Data for this task Start Marker

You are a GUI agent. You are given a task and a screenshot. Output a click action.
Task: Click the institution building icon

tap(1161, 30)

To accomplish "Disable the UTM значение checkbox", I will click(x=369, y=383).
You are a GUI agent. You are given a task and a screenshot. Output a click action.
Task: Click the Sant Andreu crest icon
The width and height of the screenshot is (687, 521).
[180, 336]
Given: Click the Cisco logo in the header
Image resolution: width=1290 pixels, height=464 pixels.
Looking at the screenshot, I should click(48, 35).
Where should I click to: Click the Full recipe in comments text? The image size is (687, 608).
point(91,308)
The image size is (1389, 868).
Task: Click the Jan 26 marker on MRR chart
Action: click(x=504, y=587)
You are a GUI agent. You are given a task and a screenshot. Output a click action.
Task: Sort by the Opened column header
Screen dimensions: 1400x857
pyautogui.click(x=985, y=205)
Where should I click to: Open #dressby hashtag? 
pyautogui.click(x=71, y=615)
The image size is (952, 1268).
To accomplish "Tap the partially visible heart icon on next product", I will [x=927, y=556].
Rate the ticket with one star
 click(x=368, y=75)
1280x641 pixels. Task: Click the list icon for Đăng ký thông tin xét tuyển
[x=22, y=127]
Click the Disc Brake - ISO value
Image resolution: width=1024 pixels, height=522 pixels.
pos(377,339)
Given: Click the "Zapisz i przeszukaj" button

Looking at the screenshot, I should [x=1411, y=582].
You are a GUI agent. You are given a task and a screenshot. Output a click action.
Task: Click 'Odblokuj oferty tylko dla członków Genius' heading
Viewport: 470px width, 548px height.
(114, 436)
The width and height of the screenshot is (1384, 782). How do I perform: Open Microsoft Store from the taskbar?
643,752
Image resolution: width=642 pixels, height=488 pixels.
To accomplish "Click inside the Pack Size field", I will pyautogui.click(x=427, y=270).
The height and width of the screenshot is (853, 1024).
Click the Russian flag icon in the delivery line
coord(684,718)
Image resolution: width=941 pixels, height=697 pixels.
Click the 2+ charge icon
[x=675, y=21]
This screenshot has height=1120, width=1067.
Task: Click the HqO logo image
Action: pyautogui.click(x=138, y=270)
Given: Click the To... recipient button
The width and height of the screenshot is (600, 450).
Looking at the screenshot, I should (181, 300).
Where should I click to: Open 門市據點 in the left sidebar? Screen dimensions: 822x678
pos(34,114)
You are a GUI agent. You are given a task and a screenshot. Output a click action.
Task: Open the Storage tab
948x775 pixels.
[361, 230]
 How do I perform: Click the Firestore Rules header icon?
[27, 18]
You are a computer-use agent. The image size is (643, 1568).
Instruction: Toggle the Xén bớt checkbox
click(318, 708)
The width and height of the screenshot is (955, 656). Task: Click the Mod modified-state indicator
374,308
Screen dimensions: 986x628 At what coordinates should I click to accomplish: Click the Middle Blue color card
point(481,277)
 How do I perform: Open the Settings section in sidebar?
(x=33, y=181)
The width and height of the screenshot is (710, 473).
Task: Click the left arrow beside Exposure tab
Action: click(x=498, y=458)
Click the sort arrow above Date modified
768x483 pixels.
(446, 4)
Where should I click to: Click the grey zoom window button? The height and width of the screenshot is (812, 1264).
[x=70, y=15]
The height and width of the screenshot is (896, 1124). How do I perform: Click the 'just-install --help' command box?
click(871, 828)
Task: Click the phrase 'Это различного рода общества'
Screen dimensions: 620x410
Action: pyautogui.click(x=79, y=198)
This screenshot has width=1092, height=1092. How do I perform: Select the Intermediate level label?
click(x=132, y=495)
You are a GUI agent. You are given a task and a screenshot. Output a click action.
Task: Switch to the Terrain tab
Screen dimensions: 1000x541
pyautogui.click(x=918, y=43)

Data for this task End Marker

Your task ▸ Line by line, retype the entire listing exactly.

Result of the task ▸
You are a GUI agent. You are given a task and a screenshot. Output a click action.
Task: Click the institution building icon

tap(1161, 30)

To accomplish "Disable the UTM значение checkbox", I will click(x=369, y=383).
You are a GUI agent. You are given a task and a screenshot. Output a click action.
Task: Click the Sant Andreu crest icon
The width and height of the screenshot is (687, 521).
[180, 336]
Given: Click the Cisco logo in the header
Image resolution: width=1290 pixels, height=464 pixels.
Looking at the screenshot, I should click(48, 35).
Where should I click to: Click the Full recipe in comments text? The image size is (687, 608).
point(91,308)
The image size is (1389, 868).
Task: Click the Jan 26 marker on MRR chart
Action: click(x=504, y=587)
You are a GUI agent. You are given a task and a screenshot. Output a click action.
Task: Sort by the Opened column header
Screen dimensions: 1400x857
pyautogui.click(x=985, y=205)
Where should I click to: Open #dressby hashtag? 
pyautogui.click(x=71, y=615)
The image size is (952, 1268).
To accomplish "Tap the partially visible heart icon on next product", I will [x=927, y=556].
Rate the ticket with one star
 click(x=368, y=75)
1280x641 pixels. Task: Click the list icon for Đăng ký thông tin xét tuyển
[x=22, y=127]
Click the Disc Brake - ISO value
Image resolution: width=1024 pixels, height=522 pixels.
pos(377,339)
Given: Click the "Zapisz i przeszukaj" button

Looking at the screenshot, I should [x=1411, y=582].
You are a GUI agent. You are given a task and a screenshot. Output a click action.
Task: Click 'Odblokuj oferty tylko dla członków Genius' heading
Viewport: 470px width, 548px height.
(114, 436)
The width and height of the screenshot is (1384, 782). How do I perform: Open Microsoft Store from the taskbar?
643,752
Image resolution: width=642 pixels, height=488 pixels.
To accomplish "Click inside the Pack Size field", I will pyautogui.click(x=427, y=270).
The height and width of the screenshot is (853, 1024).
Click the Russian flag icon in the delivery line
coord(684,718)
Image resolution: width=941 pixels, height=697 pixels.
Click the 2+ charge icon
[x=675, y=21]
This screenshot has height=1120, width=1067.
Task: Click the HqO logo image
Action: pyautogui.click(x=138, y=270)
Given: Click the To... recipient button
The width and height of the screenshot is (600, 450).
Looking at the screenshot, I should (181, 300).
Where should I click to: Open 門市據點 in the left sidebar? Screen dimensions: 822x678
pos(34,114)
You are a GUI agent. You are given a task and a screenshot. Output a click action.
Task: Open the Storage tab
948x775 pixels.
[361, 230]
 How do I perform: Click the Firestore Rules header icon?
[27, 18]
You are a computer-use agent. The image size is (643, 1568).
Instruction: Toggle the Xén bớt checkbox
click(318, 708)
The width and height of the screenshot is (955, 656). Task: Click the Mod modified-state indicator
374,308
Screen dimensions: 986x628 At what coordinates should I click to accomplish: Click the Middle Blue color card
point(481,277)
 How do I perform: Open the Settings section in sidebar?
(x=33, y=181)
The width and height of the screenshot is (710, 473).
Task: Click the left arrow beside Exposure tab
Action: click(x=498, y=458)
Click the sort arrow above Date modified
768x483 pixels.
(446, 4)
Where should I click to: Click the grey zoom window button? The height and width of the screenshot is (812, 1264).
[x=70, y=15]
The height and width of the screenshot is (896, 1124). How do I perform: Click the 'just-install --help' command box?
click(871, 828)
Task: Click the phrase 'Это различного рода общества'
Screen dimensions: 620x410
Action: pyautogui.click(x=79, y=198)
This screenshot has width=1092, height=1092. How do I perform: Select the Intermediate level label?
click(x=132, y=495)
You are a GUI agent. You are given a task and a screenshot. Output a click action.
Task: Switch to the Terrain tab
Screen dimensions: 1000x541
pyautogui.click(x=918, y=43)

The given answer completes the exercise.